Sean and the Cistus team have been experimenting with seedlings and posting teasers on Instagram. I look forward to buying many more from them. Am I missing any great cultivars or seed strains? And please, feel free to harass Grace and let her know that she's wrong about mahonia. It's a great genus of plants.

Friday, January 15, 2016

Garden Bloggers' Bloom Day January 2016

Happy new year! I've been pretty content that it's winter. I know a lot of people hate winter and I know the weather sucks, but do you know about butter and parmesan? Cooking rich, satisfying food and watching a lot of TV? Hot toddies and snowshoeing? Going for long walks when it's very cold and feeling very virtuous? I don't think winter is so bad, especially since it's so mild here.

The other day I ran across some photos of my garden in April and I got excited to garden and now I'm actually looking forward to spring.
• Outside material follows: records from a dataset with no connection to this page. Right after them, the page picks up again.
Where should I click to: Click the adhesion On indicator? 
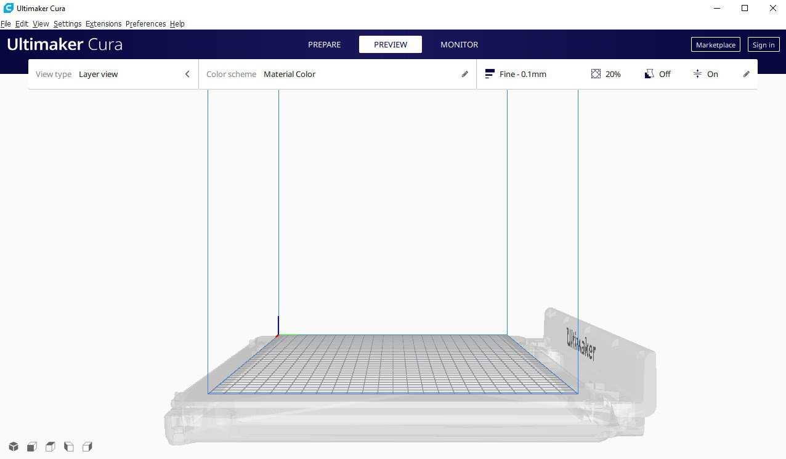(x=705, y=74)
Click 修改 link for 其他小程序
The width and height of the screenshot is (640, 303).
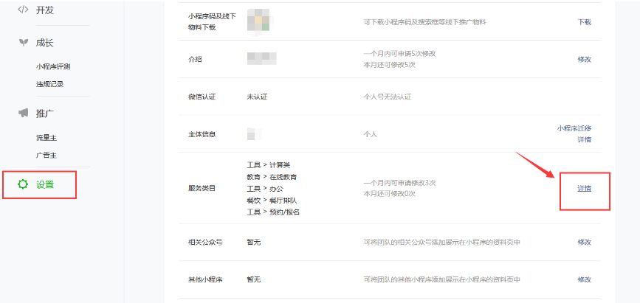[x=584, y=279]
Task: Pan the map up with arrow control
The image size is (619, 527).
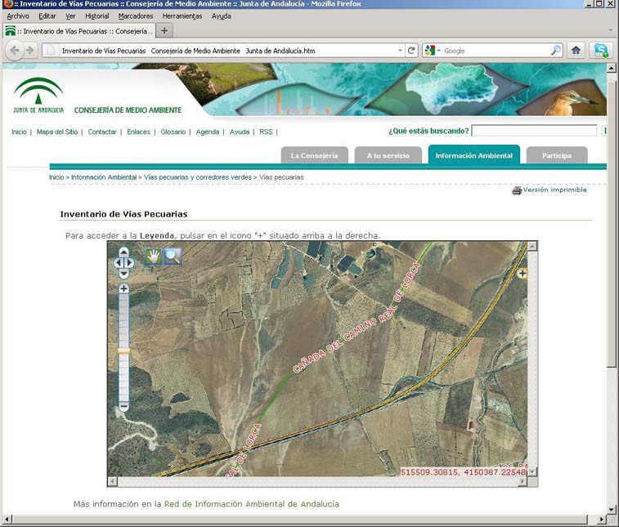Action: point(123,253)
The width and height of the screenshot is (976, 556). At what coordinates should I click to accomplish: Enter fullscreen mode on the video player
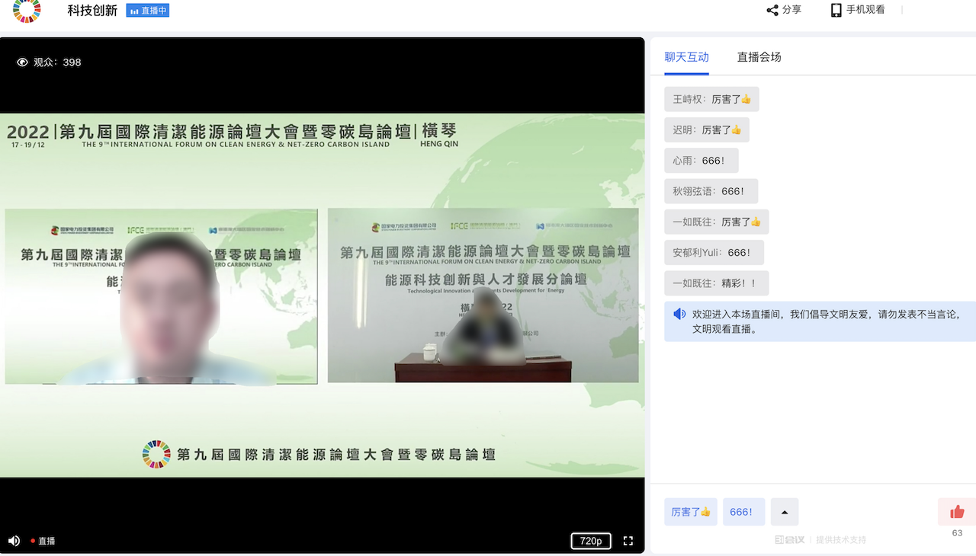628,541
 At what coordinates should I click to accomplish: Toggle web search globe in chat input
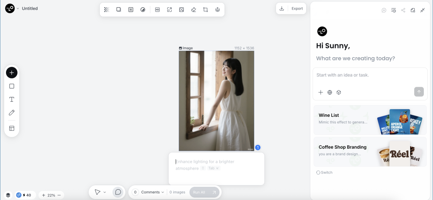330,92
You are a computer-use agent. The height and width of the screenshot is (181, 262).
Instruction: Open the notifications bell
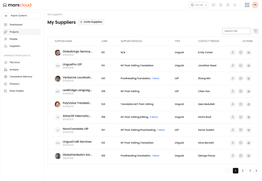(x=235, y=5)
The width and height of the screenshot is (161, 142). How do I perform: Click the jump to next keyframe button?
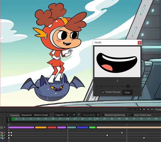pyautogui.click(x=148, y=109)
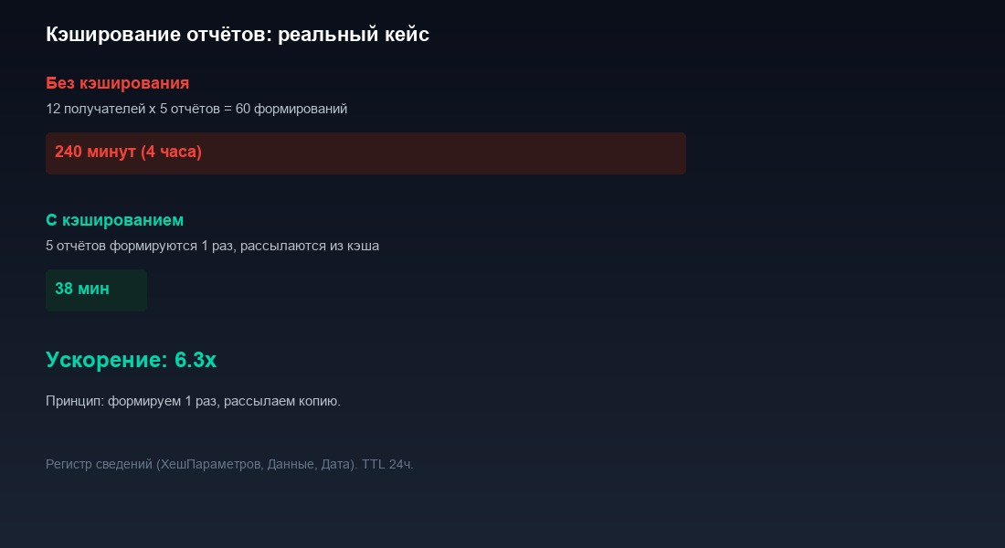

It's still a ways off, so I'll be over here with my bowl of rag├╣ and my Netflix. It's not so bad.

My mahonias are still going, which means we have lots of hummingbirds.

Mahonia x 'Charity'

 This witch hazel smells so good I feel like my neighbors should be thanking me.

Hamamelis I. 'Early Bright'

This silly self-seeded Calendula

And the award for bloomiest year-round performer goes to Othonna cheirifolia. Even under snow it was blooming.

Othonna cheirifolia

Happy bloom day! Thanks to our host Carol, over at May Dreams Gardens.

Tuesday, December 15, 2015

Garden Bloggers' Bloom Day December 2015

The Meiji shinto shrine in Tokyo

At the end of October Greg and I flew to Japan for our honeymoon. We had one full perfect day in Tokyo under our belts when I got a call that my brother had passed away unexpectedly in his sleep. He was 42 and an exceptionally good human being. We are completely devastated by the loss of him. I think almost everyone knows this already (and you've all been so nice, thank you for that) but I'm posting it here for those last far-flung friends of mine who don't have a Facebook account. (Which is so annoying, guys. Everyone is on there; please get an account already.) In-person social interactions are exhausting and I can't handle talking on the phone, so I find myself very grateful for social media, which has allowed me to interact with the living without getting out of sweatpants or this fort I've made from used kleenex.

I am also grateful for my mahonias, which are bright, cheery beacons in the winter.

Mahonia x media 'Arthur Menzies'

Mahonia x media 'Charity', which bloomed for the first time!

And this clematis, which I put in the ground in July, forgot to water, and thought I killed. It defied me by blooming through a hard frost and some of the heaviest rain we've had in ten years. Thank you Xera, for growing bullet-proof plants. This one is evergreen, turns bronze in the winter, and blooms November through February. I planted it outside my kitchen window where I can appreciate the hummingbirds covering it.

Clematis cirrhosa 'Wisley Cream'

Thank you to our host Carol at May Dreams Gardens. We really can have flowers almost any month of the year.

Friday, March 14, 2014

I did a bad, bad thing

Last fall I bought a Mahonia x media 'Underway' from Cistus at their "tough love" sale. It was gorgeous. I tucked it, still in its nursery pot, into one of the beds so we could mow the lawn. Unfortunately I tucked it too far under the eaves of the house and it got totally dried out. And then the poor thing lost most of its branches.

Now it's the Charlie Brown Mahonia. Uggggggghhhh. This is why we can't have nice things.

Eventually it will put out new growth from the top and fill out that way but I don't think it will produce any new shoots below. Am I wrong? Should I cut my losses and buy a new one?

Saturday, February 15, 2014

Garden bloggers' bloom day February 2014

I've always felt that February is the cruelest month. The only bright side is that it's also the shortest. Thank goodness for bright spots like crocuses.

Crocus chrysanthus 'Romance'

Mahonia 'Underway'

Helleborus x ballardiae 'HGC Pink Frost'

Sarcococca ruscifolia

The last of the blooms are clinging to Mahonia x media 'Arthur Menzies', which got pretty beat up by the snow.

I'm so ready for spring and more blooms. I think the hummingbirds are too, they're sick of fighting over my slim pickings.

Happy bloom day! Be sure to check out the fun over at May Dreams Garden.